Sie ist als Protestplattform gedacht, die sich - wenn es nach dem Seitengründer geht - längerfristig etablieren soll. Sie soll auch weiterhin die Form der Satire wählen und sich nicht zu einem "bierernsten Debattenforum" wandeln, wie es Lars audrückt. Aber die Hoffnung bestehe, dass aus der Gruppe Ideen hervorgehen, um für die Stadt Bamberg Lösungen zu erarbeiten.
Dialog als Grundlage
Ein Dialog soll her, das wünscht sich Lars. Ausgleich zwischen verschiedenen Interessen sei nur durch Kommunikation zu erreichen. Niemand sei ernsthaft an Konfrontation mit Anwohnern interessiert - zumal Lars selbst Bewohner der Innenstadt ist. Ziel sei es , dass Lösungen gefunden werden, mit denen alle gut leben können.
Es ist dem Wahl-Bamberger deutlich anzumerken, dass aus ihm zwar Wut, aber keineswegs Abneigung spricht. Da engagiert sich kein Querulant, der Bamberg nicht leiden kann - im Gegenteil: Lars sieht in Bamberg Zukunft für sich, die er gerne mitgestalten will. Er lobt Bamberg als die aus seiner Sicht "friedlichste Studentenstadt der Welt" und berichtet vom neidischen Staunen von Freunden aus seiner Heimat Karlsruhe, die ihn in Bamberg im Himmel wähnen.

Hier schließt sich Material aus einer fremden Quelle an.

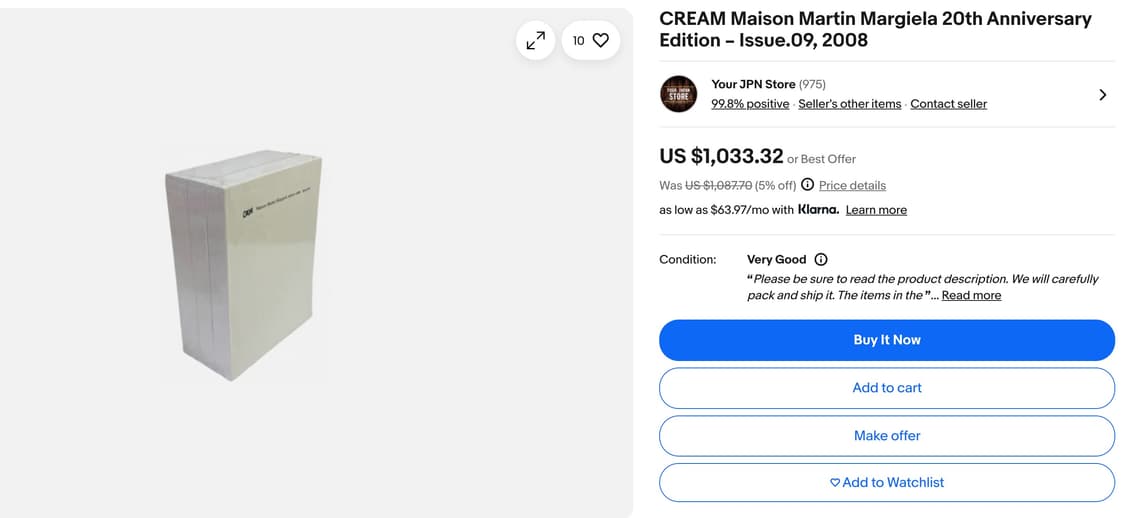Click the Add to cart button

[x=886, y=388]
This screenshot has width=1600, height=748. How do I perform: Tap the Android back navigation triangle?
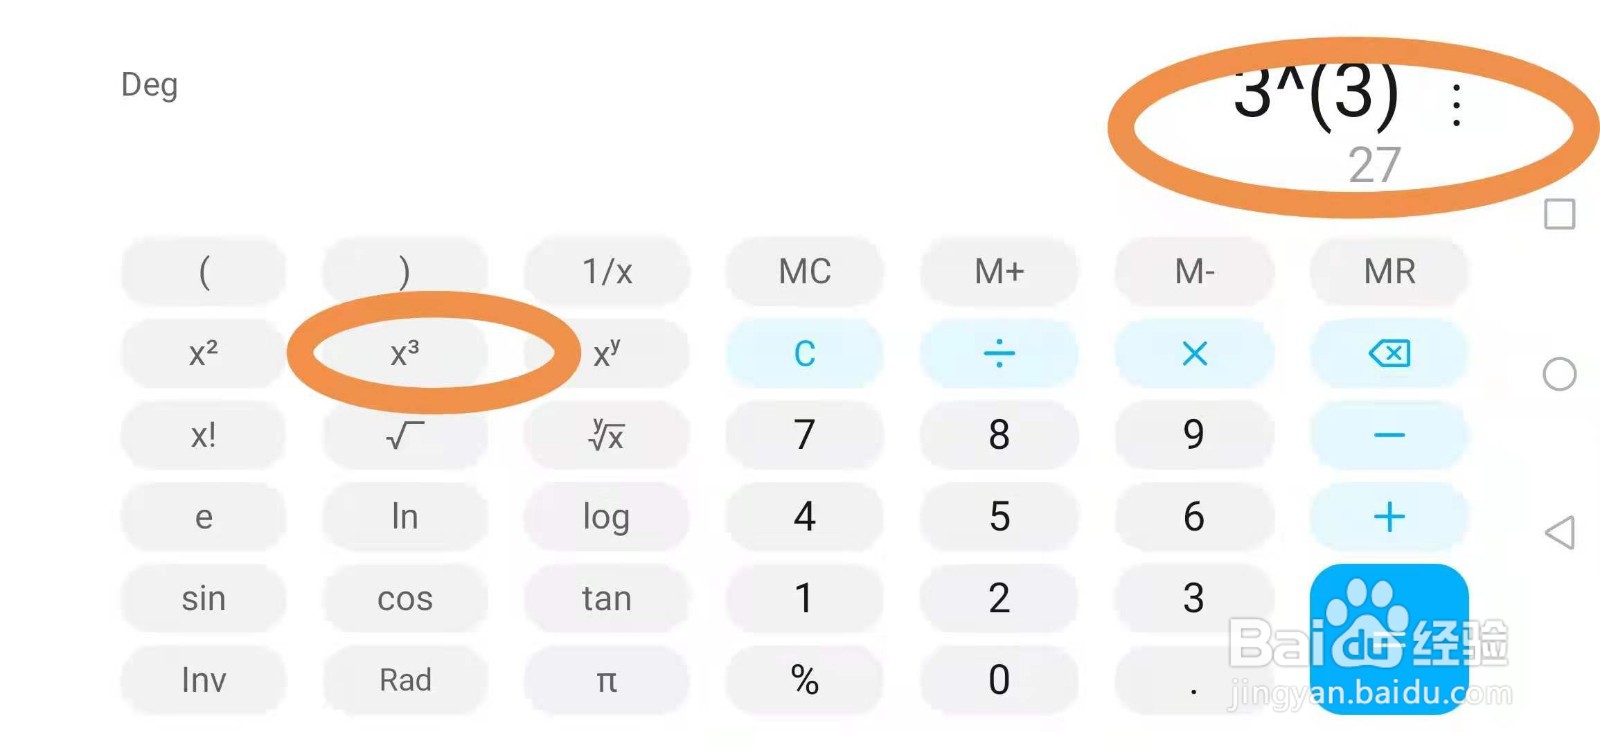coord(1560,532)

An dieser Stelle meint man sogar, etwas Stolz in der Stimme des jungen Mannes herauszuhören.
Facebook als Chance
Lars ist zuversichtlich, dass Konzepte erarbeitet werden können, wenn Menschen nur eine Form finden, sich auszutauschen. Und hier setzt er große Hoffnung auf die als kurzlebig und wankelmütig verschriene Internet-Community: "Aus Gruppen bei Facebook laufen die Leute nicht so schnell davon", bringt es Lars auf den Punkt. Damit spricht er die Hemmschwelle an, sich längerfristig bei Versammlungen und Arbeitsgruppen zu engagieren, für die man zu bestimmten Terminen an bestimmten Orten erscheinen muss.

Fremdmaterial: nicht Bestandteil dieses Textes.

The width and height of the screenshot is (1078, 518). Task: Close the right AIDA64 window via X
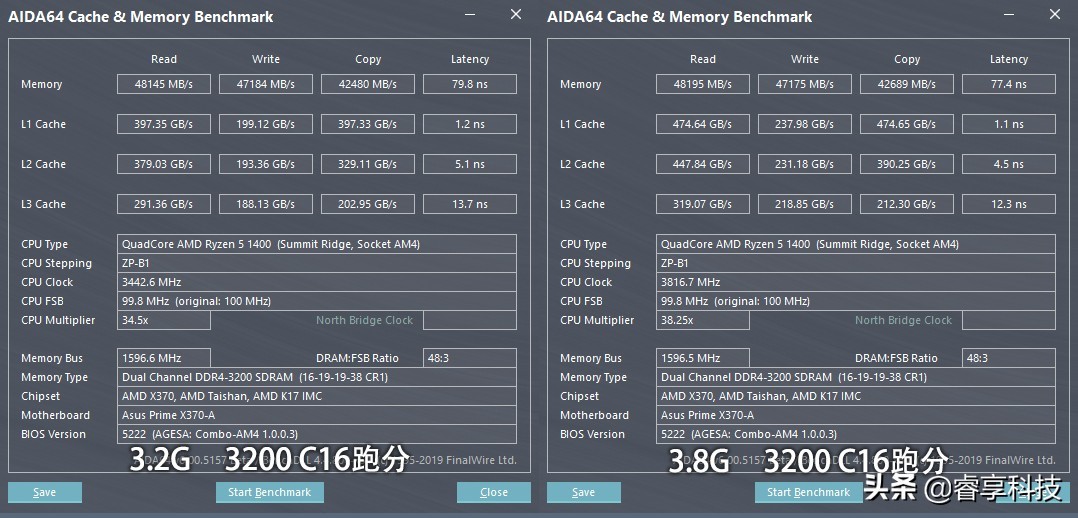[x=1055, y=15]
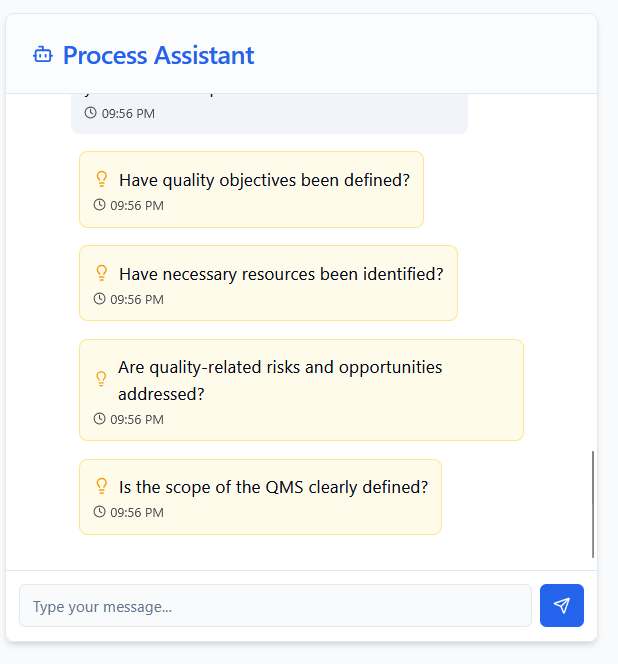Click clock icon in the gray message bubble

click(90, 113)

So soll "Dinge die man in Bamberg noch verbieten könnte" ein "mahnendes Denkmal für die Stadt" bleiben, wie es Lars ausdrückt. Das Ziel sei nicht, betont er, dass die Stadt sich nun auf Facebook direkt mit der Seite vernetze, sondern dass Interessen junger Leute ernst genommen würden.

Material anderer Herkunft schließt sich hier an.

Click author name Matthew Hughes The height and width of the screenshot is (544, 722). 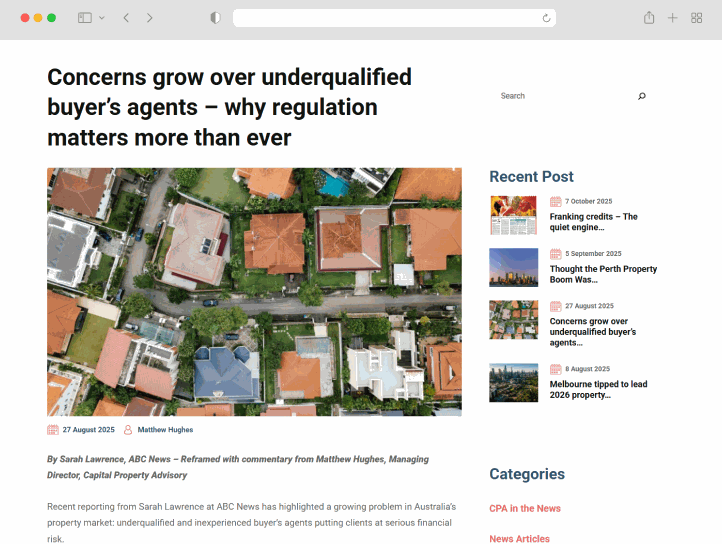(165, 430)
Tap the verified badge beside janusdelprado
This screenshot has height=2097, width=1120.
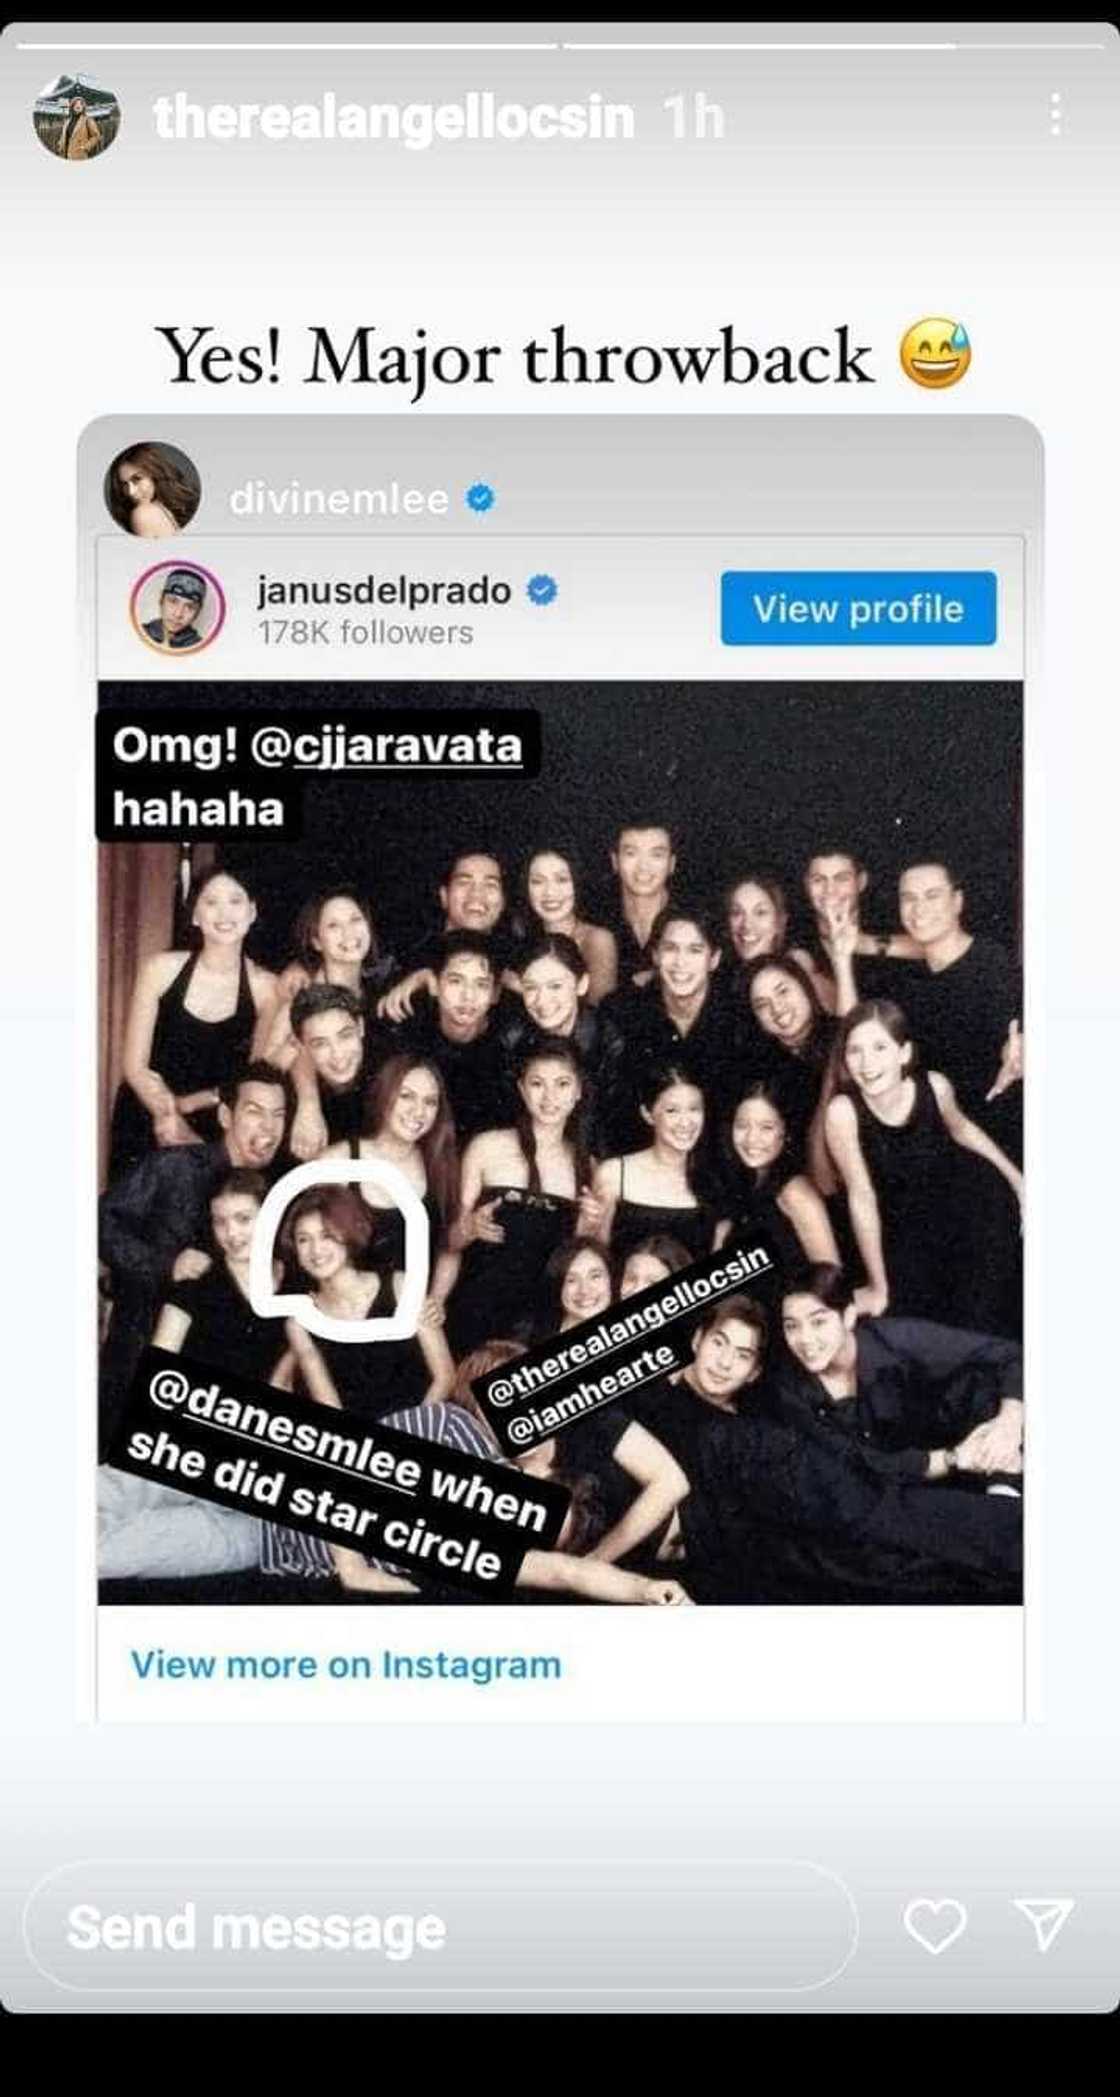pos(541,590)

Offizielle Stellen hätten sich nicht bei ihm gemeldet, doch Lars ist sich sicher, dass man im Rathaus auf die Seite aufmerksam geworden ist. Mehrere Parteien und Politiker aus Bamberg haben mittlerweile jedenfalls Inhalte auf der Protestseite kommentiert und geteilt - ignorieren kann man diese Plattform nicht mehr. Auch infranken.de wird diese Seite weiter begleiten und über die Dynamik der Ereignisse berichten.